How Grainger Optimized RUM Costs by Removing Unwanted Bot Traffic | Datadog

How Grainger optimized RUM costs by removing unwanted bot traffic

Author Anand Mattah Chenna Kesavalu
Performance Engineer, Grainger

Published: 10月 30, 2024

On average, nearly half of all traffic to e-commerce websites come from bots, which significantly impacts performance metrics and inflates monitoring costs. While some bots serve useful purposes, such as search engine indexing or price comparison, many others are detrimentally skewing analytics and inflating RUM session counts. These automated visitors can distort key performance indicators, making it challenging to get an accurate read on customer behavior. Furthermore, the excessive RUM sessions consumed by bots can lead to unnecessary expenses. Understanding and mitigating the influence of bots is critical for maintaining accurate insights and controlling costs in today’s digital landscape. And, of course, grainger.com is no exception to this.

In this post, we will cover the single-user actions to look out for when assessing bot traffic and go over the steps we took to remove bots from our RUM sessions.

Understanding bot vs. real user traffic patterns

Many single-user actions are bots that are programmed to scrape web pages for content or data. These automated scripts mimic real user behavior by visiting the site and loading pages, but they don’t engage in meaningful interactions. Instead, they quickly extract information before leaving, adding little to no value to user experience analysis. Despite their minimal impact on genuine user engagement, these bot activities can inflate traffic metrics and consume valuable RUM sessions, leading to skewed data and increased monitoring costs.

Single-page user traffic activity.
630,000 out of 1.1 million RUM sessions are only one-page hits, signaling heavy bot traffic.

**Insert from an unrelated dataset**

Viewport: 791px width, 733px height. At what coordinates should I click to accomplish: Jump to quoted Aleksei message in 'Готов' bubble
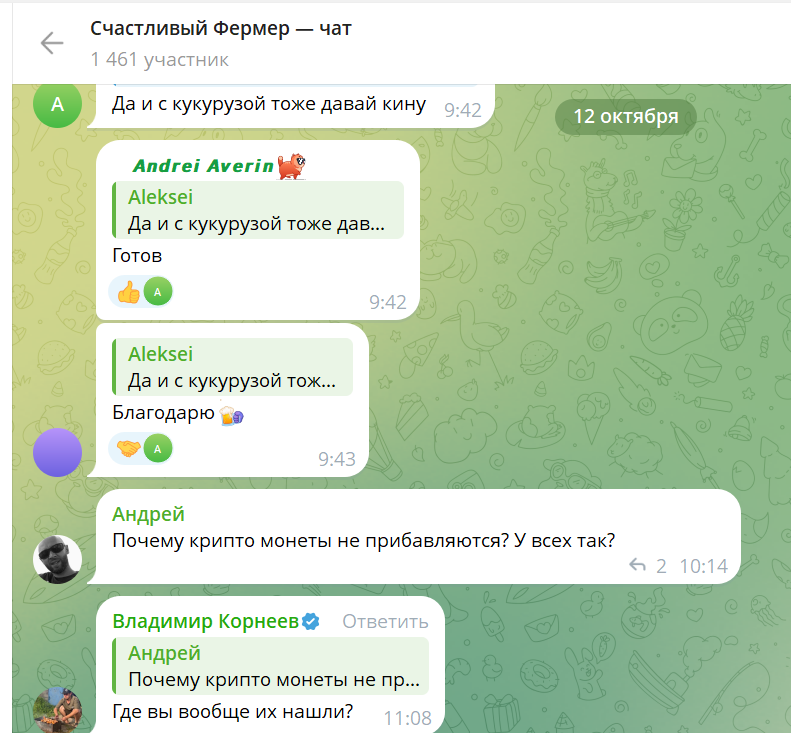pyautogui.click(x=258, y=210)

Single-user actions that attract unwanted traffic include:

  • Social media clicks, such as users who click on a link from social media platforms like Facebook, Twitter, or LinkedIn and visit your site briefly.
  • Ad clicks, or users who arrive through paid advertisements, such as Google Ads or display ads, but leave after viewing just one page.
  • Email campaign clicks, such as recipients of marketing emails who click through to the site but don’t engage further.
  • Search Engine results, such as visitors who find your site through a search engine, click on the result, but quickly leave without exploring further.
  • Referral traffic, or users who come from external links on other websites but only view a single page.
  • Event promotion clicks, such as attendees of online events or webinars who click through a promotional link but do not continue exploring.
  • Coupon or offer clicks, such as users attracted by a specific coupon or offer who visit the site to claim it but leave immediately afterward.
  • Bot traffic: Although not true users, some bots may appear as one-time visitors, quickly leaving the site after a single page view.
  • News or article clicks, such as readers who visit your site to view a specific article or news piece but don’t engage further.

Implementing a targeted strategy to filter unwanted traffic from RUM sessions

There are a few strategies you can use to avoid session replays for these types of traffic. The first is to simply avoid injecting the RUM SDK for overt bot traffic. Next, you can choose to ignore all one-page sessions or take a sample of RUM sessions from single-page visits. By allowing only 20 percent of single-page sessions to be sent to Datadog, you can inject the RUM SDK at the start of the session with the configuration option trackingConsent: 'not-granted' to start. This way the SDK can be injected but not collect the session. Then when you confirm if it is not bots or multiple-page sessions, you can call the .setTrackingConsent('granted') method in the RUM SDK to begin recording the session.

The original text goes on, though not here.